O chamado foi ao modo típico da Tcheka. Eu ainda não concluíra as preces matinais (eu mesmo liderava as preces, pois isso foi dentro do ano de luto pela morte de meu santo pai), quando os três emissários do tribunal da morte entraram na sala - envergando uniformes em vermelho e preto, rifles na mão, os cintos repletos de balas e um par de revólveres pendente, e ainda um par de facas cossacas, com capacetes de bronze e as faces em chamas. Aproximaram-se de mim e disseram: "Está convocado a acompanhar-nos imediatamente aos escritórios da Tcheka."

Dois dos mensageiros eram da Yevsektzia, e o terceiro era um não-judeu. Os dois judeus queriam privar-me de meu talit e tefilin de imediato. Quando lhes disse que primeiro precisava terminar minhas preces - estávamos no suplemento Vehu Rachum de segunda-feira - e o estudo das mishnayot que vêm em seguida, lançaram uma torrente de impropérios e gritaram comigo para que tirasse imediatamente meu talit e os tefilin. (Por acaso, um deles era um refugiado da cidade de Shavel, que tinha me procurado pedindo ajuda. Eu lhe arranjara um emprego numa tabacaria, e mais tarde emprestara-lhe dinheiro para abrir seu próprio negócio. Pelos três anos que se seguiram - até a revolução - ele ganhara um bom dinheiro). Não fosse pela intervenção de seu colega não-judeu, eles teriam interrompido minhas preces à força.

Quando terminei de recitar o kadish final que se segue ao estudo das mishnayot, tirei o talit e os tefilin e segui com meus guardiães armados. Um caminhava à minha direita, outro à minha esquerda, e um terceiro atrás de mim - da maneira em que são levados aqueles acusados de traição contra o regime.
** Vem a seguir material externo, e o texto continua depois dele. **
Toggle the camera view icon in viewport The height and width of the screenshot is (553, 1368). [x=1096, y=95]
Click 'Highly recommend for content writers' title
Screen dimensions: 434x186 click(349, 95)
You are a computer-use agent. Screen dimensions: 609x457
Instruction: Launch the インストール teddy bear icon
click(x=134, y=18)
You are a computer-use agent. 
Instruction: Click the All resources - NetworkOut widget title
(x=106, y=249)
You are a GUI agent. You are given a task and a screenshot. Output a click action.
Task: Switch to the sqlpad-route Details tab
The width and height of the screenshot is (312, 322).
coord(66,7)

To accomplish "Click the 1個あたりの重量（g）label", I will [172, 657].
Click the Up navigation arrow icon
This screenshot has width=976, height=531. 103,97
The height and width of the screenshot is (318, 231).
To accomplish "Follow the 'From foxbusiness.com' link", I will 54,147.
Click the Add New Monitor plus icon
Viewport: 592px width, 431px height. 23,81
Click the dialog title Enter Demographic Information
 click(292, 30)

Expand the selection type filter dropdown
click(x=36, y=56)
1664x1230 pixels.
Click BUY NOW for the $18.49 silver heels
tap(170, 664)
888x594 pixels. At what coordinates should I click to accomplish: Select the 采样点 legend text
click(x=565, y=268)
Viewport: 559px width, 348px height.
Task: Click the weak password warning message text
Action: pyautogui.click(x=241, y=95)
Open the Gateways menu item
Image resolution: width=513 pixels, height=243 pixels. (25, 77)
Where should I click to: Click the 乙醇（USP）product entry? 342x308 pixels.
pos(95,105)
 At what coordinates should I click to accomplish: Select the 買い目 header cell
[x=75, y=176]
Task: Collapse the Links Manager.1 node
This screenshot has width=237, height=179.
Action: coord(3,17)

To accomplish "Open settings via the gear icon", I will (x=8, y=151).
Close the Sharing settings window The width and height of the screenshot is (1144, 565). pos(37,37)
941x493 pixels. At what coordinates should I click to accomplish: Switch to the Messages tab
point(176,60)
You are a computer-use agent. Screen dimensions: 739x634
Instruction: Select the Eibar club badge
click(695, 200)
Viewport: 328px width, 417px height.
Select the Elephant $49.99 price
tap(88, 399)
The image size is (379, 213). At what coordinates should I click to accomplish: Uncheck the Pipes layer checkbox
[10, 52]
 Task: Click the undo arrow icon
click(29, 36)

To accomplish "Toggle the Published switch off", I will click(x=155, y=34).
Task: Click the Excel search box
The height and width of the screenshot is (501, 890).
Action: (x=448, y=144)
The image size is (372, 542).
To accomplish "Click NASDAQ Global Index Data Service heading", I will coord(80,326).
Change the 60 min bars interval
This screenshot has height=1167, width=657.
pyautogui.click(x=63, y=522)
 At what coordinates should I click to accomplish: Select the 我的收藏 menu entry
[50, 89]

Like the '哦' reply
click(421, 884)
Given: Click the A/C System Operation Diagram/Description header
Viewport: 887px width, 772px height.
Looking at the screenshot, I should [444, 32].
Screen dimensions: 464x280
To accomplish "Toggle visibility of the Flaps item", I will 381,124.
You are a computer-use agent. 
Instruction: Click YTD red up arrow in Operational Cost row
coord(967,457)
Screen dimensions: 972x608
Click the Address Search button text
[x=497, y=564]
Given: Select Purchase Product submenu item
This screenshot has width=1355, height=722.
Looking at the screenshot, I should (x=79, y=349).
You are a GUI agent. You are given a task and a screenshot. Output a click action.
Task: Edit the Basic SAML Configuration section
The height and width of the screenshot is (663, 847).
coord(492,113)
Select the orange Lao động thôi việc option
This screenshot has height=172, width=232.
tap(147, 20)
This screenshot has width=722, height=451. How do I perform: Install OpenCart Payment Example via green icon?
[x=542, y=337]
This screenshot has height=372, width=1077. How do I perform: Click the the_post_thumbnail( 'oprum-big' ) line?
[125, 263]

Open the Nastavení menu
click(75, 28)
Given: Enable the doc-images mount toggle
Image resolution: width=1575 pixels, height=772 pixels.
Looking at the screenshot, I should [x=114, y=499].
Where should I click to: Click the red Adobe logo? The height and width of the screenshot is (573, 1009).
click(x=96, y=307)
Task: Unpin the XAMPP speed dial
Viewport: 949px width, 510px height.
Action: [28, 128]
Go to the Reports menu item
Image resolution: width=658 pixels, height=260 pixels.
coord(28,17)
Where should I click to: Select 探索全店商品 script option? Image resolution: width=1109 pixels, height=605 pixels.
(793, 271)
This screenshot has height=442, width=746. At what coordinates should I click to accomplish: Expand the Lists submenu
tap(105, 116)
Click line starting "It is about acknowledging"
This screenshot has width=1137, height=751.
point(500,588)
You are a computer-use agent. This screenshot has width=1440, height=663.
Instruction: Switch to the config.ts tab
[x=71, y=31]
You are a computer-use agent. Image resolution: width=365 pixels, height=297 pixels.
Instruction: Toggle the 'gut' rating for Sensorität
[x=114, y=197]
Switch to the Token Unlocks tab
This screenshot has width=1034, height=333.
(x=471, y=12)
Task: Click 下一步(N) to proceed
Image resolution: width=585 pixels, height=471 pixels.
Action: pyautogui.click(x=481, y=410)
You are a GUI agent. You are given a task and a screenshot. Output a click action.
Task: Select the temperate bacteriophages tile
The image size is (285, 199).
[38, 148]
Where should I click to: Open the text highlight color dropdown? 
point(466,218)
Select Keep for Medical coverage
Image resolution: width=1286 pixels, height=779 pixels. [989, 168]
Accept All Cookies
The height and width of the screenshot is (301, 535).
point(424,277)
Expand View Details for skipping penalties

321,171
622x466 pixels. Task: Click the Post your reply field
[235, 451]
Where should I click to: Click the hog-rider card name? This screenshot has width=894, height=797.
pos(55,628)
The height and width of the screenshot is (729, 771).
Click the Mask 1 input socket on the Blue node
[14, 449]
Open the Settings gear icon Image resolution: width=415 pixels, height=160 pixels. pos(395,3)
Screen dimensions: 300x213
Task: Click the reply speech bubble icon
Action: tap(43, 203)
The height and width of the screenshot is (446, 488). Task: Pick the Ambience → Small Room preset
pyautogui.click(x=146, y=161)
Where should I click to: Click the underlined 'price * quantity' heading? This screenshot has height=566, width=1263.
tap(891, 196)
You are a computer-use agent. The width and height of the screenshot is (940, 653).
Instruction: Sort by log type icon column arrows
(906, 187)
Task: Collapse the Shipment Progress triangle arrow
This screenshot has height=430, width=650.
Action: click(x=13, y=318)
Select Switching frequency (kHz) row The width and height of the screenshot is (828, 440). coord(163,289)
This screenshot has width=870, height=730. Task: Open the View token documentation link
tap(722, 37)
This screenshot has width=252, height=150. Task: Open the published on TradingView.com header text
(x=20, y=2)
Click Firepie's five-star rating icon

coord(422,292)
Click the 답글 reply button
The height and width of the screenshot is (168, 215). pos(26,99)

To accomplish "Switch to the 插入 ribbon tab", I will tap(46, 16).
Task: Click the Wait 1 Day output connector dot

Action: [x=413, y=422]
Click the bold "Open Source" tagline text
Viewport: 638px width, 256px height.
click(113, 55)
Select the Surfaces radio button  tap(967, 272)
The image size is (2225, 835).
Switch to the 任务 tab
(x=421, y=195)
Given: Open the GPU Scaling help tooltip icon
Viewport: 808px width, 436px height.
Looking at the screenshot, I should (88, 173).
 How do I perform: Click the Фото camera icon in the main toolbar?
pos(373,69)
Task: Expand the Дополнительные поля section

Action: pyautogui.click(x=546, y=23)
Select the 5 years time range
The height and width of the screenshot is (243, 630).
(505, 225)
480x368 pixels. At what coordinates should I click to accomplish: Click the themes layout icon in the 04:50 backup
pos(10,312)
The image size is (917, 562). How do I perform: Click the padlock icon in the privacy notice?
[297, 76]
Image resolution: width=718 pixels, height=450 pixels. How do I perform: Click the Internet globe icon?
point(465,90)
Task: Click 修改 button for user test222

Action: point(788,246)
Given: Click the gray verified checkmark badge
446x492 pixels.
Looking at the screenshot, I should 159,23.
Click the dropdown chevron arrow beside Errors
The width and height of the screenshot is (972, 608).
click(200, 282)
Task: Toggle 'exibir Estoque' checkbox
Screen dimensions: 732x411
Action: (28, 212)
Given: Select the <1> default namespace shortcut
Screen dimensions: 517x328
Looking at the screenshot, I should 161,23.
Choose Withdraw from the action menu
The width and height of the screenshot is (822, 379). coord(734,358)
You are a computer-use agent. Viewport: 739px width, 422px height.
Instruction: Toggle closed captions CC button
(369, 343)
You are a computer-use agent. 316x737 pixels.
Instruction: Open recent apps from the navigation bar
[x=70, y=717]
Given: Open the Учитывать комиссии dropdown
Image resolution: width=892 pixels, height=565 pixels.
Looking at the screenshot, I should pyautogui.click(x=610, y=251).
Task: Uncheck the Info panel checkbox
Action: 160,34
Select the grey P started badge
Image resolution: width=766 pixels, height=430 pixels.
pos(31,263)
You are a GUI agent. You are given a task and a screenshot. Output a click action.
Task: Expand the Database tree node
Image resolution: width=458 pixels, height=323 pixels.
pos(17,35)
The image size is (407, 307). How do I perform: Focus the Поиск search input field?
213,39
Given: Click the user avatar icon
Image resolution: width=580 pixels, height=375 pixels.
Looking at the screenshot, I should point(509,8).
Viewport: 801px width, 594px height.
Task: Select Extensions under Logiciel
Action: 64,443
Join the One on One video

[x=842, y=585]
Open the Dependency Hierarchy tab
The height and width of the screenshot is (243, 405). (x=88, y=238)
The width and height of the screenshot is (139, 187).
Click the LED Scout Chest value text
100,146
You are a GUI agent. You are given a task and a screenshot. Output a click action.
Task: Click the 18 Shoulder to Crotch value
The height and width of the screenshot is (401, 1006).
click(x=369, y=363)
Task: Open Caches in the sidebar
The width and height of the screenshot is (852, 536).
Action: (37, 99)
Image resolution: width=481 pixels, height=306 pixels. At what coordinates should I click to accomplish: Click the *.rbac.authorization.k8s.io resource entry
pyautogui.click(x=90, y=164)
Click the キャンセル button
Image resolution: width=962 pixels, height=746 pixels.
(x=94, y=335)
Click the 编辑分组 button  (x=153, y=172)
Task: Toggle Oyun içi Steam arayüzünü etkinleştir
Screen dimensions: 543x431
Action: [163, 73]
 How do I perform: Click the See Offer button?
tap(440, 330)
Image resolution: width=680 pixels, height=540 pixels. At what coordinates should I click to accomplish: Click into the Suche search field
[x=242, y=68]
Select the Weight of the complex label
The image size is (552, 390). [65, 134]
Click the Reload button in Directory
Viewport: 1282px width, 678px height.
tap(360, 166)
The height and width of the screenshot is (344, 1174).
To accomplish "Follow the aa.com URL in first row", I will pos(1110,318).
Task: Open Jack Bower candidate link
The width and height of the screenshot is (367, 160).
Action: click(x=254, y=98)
Ao chegarmos no tribunal da morte, levaram-se a um enorme aposento onde umas quinze pessoas sentavam-se a ambos os lados de uma longa mesa. À cabeceira da mesa sentavam-se outros dois, e sentei-me em frente a eles, ao pé da mesa. Meus três guardas sentaram-se atrás de mim, à esquerda, direita e centro.

Um daqueles sentado à cabeceira da mesa dirigiu-se a mim: "Somos os membros do Comitê do Partido para Investigar Religiões, agora ocupados em investigar a religião judaica. Temos várias perguntas. Já convocamos Rabino Berman e Rabino Goldenberg - perguntamos o que perguntamos, e eles responderam o que responderam. Agora chamamos Rabi Schneersohn para resolver alguns assuntos a respeito da Cabalá e Chassidismo."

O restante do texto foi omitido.